Sadegh Dabiri, Ph.D.
Assistant Professor
Department of Ag & Bio Engineering
School of Mechanical Engineering
Purdue University

225 S. University St.
West Lafayette, IN 47907

Phone: 765-496-2044


Dabiri research group focuses on developing advanced numerical techniques for accurate simulation of multiphase flows and using these techniques to understand the physics of multiphase flows in applications that include turbulent gas-liquid flows, cavitation and bubble dynamics, sprays and liquid atomization, heat transfer, mixing in supercritical conditions, and solid particles transport in fluids.

Heat transfer in multiphase flows

Direct Numerical Simulation of turbulent bubbly flows in a vertical channel with heated walls have been used to study the effect of the bubbly flow on the heat transfer rate and the temperature distribution in the channel. For the parameters considered in this study, a 3\% volume fraction of bubbles can increase the Nusselt number by 60\%. The largest increase in the Nusselt number occurs for low Eotvos numbers (Eo) and high Prandtl numbers. Nearly spherical bubbles rising near the wall stir up the viscous layer and reduce the size of the conduction region near the wall to improve the heat transfer rate. Although deformable bubbles do not come close to the wall, they nevertheless increase stirring sufficiently to increase the Nusselt number.

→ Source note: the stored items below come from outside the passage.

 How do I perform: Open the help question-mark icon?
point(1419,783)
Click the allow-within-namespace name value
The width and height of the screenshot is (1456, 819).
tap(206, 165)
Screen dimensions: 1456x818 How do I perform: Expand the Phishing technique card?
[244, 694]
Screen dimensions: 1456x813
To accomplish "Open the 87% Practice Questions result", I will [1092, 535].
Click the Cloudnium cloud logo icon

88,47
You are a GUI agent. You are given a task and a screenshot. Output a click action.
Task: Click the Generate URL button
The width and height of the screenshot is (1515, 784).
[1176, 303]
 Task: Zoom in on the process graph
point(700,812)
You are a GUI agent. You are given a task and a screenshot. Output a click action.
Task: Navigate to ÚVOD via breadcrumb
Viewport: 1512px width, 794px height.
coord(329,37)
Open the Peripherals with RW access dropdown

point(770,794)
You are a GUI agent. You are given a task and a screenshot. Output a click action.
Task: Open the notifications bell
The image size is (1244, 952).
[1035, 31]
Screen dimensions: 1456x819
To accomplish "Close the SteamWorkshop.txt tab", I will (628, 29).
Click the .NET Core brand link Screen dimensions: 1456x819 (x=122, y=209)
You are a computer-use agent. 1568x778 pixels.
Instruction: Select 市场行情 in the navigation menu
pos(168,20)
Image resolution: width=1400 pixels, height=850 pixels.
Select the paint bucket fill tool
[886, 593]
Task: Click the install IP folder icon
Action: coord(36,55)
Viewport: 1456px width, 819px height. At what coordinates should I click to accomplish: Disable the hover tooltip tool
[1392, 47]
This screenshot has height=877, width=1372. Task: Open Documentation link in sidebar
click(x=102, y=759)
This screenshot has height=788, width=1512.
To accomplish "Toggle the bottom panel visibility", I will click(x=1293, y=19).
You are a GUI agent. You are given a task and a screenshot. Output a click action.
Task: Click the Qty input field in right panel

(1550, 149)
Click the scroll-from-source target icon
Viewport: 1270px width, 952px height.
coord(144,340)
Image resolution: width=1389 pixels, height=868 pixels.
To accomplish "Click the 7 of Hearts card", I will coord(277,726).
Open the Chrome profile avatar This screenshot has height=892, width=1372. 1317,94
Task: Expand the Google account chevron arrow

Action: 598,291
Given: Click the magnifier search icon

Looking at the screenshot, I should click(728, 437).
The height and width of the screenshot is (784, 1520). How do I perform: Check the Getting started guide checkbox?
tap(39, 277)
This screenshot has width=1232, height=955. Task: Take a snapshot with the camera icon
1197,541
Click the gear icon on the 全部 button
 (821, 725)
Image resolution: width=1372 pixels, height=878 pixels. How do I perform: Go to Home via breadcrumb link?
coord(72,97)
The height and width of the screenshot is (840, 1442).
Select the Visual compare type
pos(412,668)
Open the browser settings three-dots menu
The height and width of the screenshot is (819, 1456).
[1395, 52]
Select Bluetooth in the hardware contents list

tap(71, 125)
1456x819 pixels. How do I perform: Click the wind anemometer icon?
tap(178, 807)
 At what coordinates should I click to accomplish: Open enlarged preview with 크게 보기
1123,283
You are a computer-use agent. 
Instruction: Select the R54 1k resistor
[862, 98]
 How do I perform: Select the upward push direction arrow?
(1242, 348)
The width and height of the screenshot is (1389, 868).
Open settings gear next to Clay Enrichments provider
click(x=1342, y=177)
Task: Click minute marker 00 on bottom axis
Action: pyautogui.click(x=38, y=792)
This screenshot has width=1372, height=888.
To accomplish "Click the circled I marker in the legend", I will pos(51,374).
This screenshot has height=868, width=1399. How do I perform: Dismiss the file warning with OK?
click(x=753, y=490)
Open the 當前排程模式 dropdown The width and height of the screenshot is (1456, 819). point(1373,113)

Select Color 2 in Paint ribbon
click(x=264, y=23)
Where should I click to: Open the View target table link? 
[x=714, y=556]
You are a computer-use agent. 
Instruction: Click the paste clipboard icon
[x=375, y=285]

Fluid dynamics of gas-liquid bubbly flows

For bubbly upflow in a vertical channel, it is well known that spherical or nearly spherical bubbles hug the walls but deformable bubbles remain in the center of the channel. Here, we show that the transition from low flow rate channel with wall-hugging nearly spherical bubbles to high flow rate channels with deformable bubbles is sharp. It is shown that above the critical Eotvos number (Eo), the deformability of the bubbles has minor impact on the flow rate (at very high Eo, we would expect the bubbles to break into smaller bubbles so the assumption of a high Eo bubbles would not hold). It is shown that for Eo below the critical value the flow rate is approximately constant and much lower than for the deformable bubbles. In the transition region, between the low flow rate at low Eo and the high flow rate at high Eo, the flow rate depends strongly on the bubble deformability. Examination of the viscous dissipation profile across the channel shows a sudden increase of the peak value of dissipation at the wall when the bubbles enter the viscous sublayer which results in a decrease in the flow rate.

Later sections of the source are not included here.